Lloyd Shorett and Max R. Nicolai, for appellant.
John J. Kennett, for respondent.
SIMPSON, J. -
The state of Washington appeals from an order sustaining a demurrer to an information and the entry of a judgment of dismissal. The information was worded as follows:
"He, the said JOHN A. HOUCK, in the County of King, State of Washington, on or about the 26th day of September, 1947, did then and there wilfully and unlawfully practice or attempt to practice medicine and surgery in this, that he, the said JOHN A. HOUCK, acting as physician and obstetrician, delivered a child born to Mrs. Elizabeth Hardin and performed services at such time, including the administration of ether and the cutting of the umbilical cord, without having at the time of so doing a valid, unrevoked certificate to practice medicine within the State of Washington and having at said time only a license from the State of Washington as a `drugless healer' permitted to practice `full sanipractic'; . . .
"He, the said JOHN A. HOUCK, as a part of the act or transaction alleged in Count I or a connected act or transaction, in the County of King, State of Washington, on or about the 26th day of September, 1947, did then and there wilfully and unlawfully practice or attempt to practice medicine and surgery in this, that he, the said JOHN A. HOUCK, administered a drug, the exact nature of which is unknown to the prosecuting attorney at this time, by hypodermic injection into the body of Mrs. Elizabeth Hardin,
Mar. 1949] STATE v. HOUCK. 683
without having at the time of so doing a valid, unrevoked certificate to practice medicine within the State of Washington, and having at said time only a license from the State of Washington as a `drugless healer' permitted to practice `full sanipractic'; . . ."
Assignment of error is "in sustaining respondent's demurrer and entering judgment of dismissal."
The charge was based upon Rem. Rev. Stat., § 10018 [P.P.C. § 734-31], which reads:
"Any person who shall practice or attempt to practice, or hold himself out as practicing medicine and surgery in this state, without having, at the time of so doing, a valid, unrevoked certificate as provided in this act, shall be guilty of a misdemeanor. . . ."
Our state constitution, Art. XX, § 2, provides:
`The legislature shall enact laws to regulate the practice of medicine and surgery, and the sale of drugs and medicines.
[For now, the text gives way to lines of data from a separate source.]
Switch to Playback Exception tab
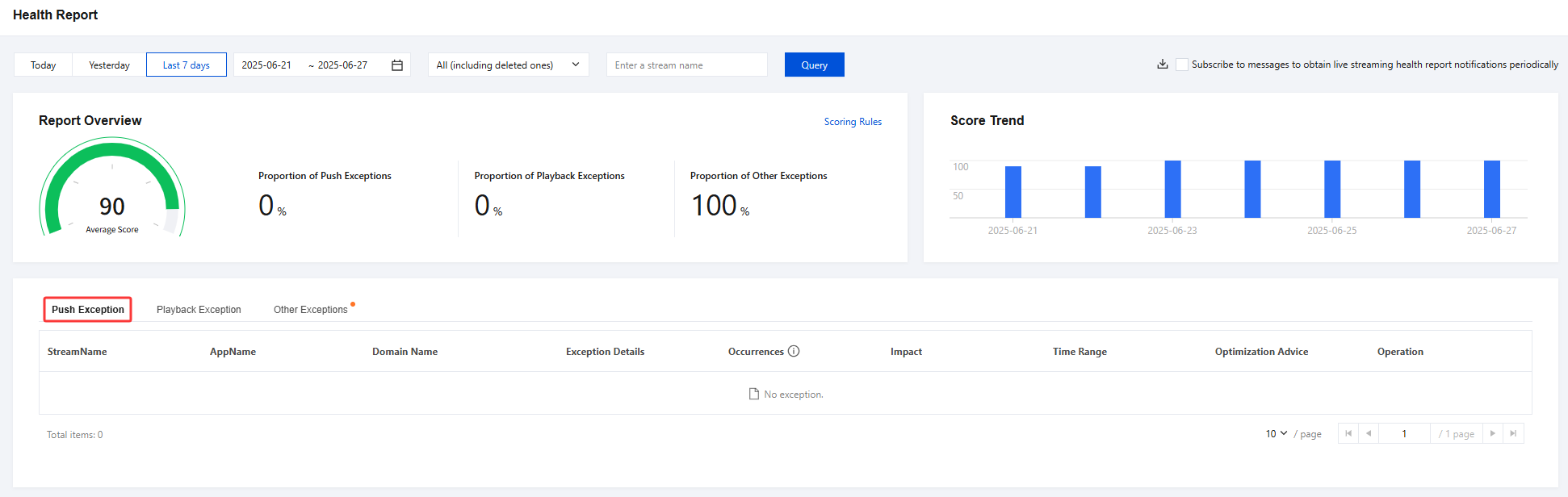This screenshot has height=497, width=1568. pos(199,310)
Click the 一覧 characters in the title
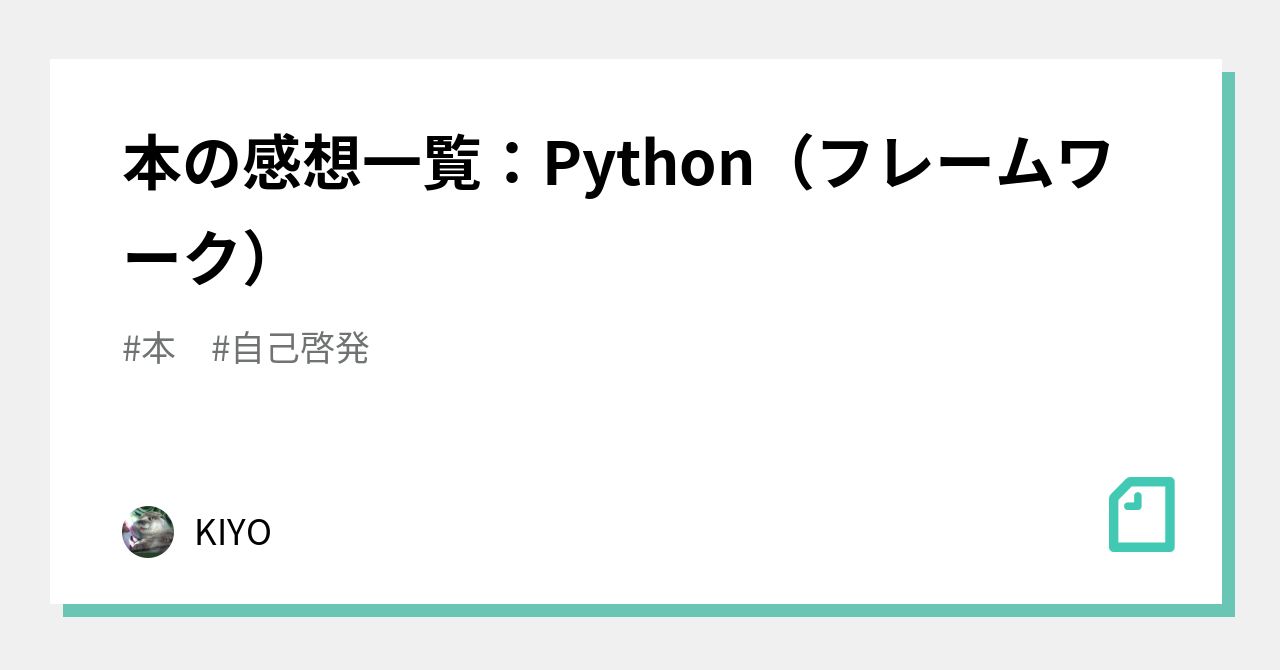This screenshot has height=670, width=1280. pos(418,165)
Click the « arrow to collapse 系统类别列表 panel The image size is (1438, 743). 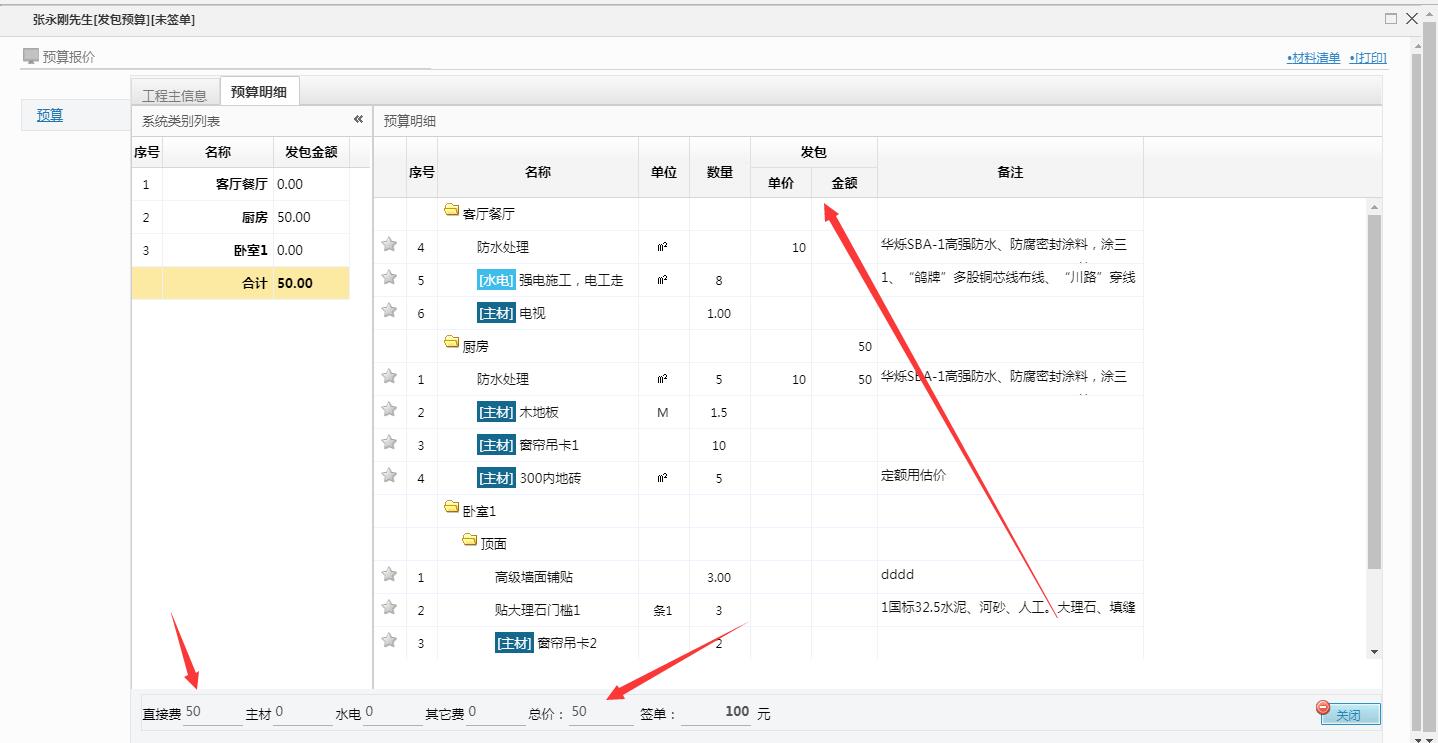pos(358,118)
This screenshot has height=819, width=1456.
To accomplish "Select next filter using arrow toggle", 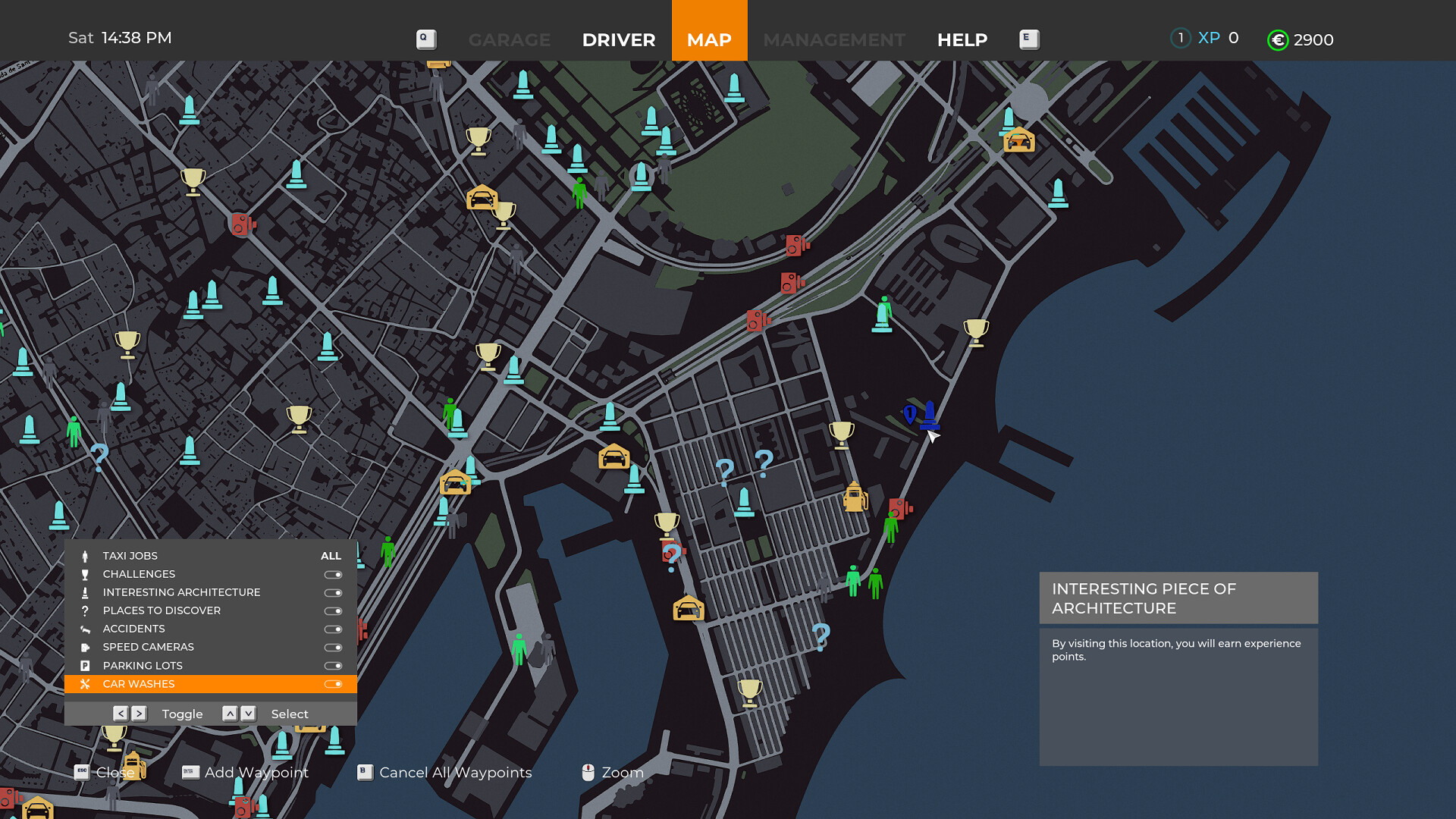I will pyautogui.click(x=140, y=713).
In order to implement the constitutional provision, the legislature has enacted several laws now contained in Rem. Rev. Stat., Title 68.
Respondent takes the position that the court was correct in sustaining the demurrer because the information failed to charge that an emergency did not exist at the time and upon the provisions of Rem. Rev. Stat., § 10024 [P.P.C. § 734-43], which states in part: "Nothing in this act shall be construed to prohibit service in the case of emergency . . ."
 This question has been presented to this court on various occasions. Our holding may be restated in the following language: Exceptions need not be negatived unless they are in the enacting clause of the law - that is to say, if the act defining a crime does not in itself define a defense or exception, it is not necessary to negative the exceptions or defense in charging the crime. State v. Davis, 43 Wash. 116, 86 Pac. 201; State v. Seifert, 65 Wash. 596, 118 Pac. 746; State v. Bartow, 95 Wash. 480, 164 Pac. 227; State
684 STATE v. HOUCK. [32 Wn. (2d)
v. Young, 195 Wash. 515, 81 P. (2d) 799; United States v. Cook, 84 U. S. 168, 21 L. Ed. 538.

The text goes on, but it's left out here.